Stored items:
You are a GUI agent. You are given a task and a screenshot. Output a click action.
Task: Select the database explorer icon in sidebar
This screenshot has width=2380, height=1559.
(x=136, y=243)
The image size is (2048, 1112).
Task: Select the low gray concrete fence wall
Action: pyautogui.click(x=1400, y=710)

#### [TASK GOAL]
Each line from the one holding "Task: Select the database" through the last line of the data is to be transcribed exactly, with nothing else added.

#### [OUTPUT OF THE TASK]
Task: Select the database explorer icon in sidebar
This screenshot has width=2380, height=1559.
(x=136, y=243)
The image size is (2048, 1112).
Task: Select the low gray concrete fence wall
Action: pyautogui.click(x=1400, y=710)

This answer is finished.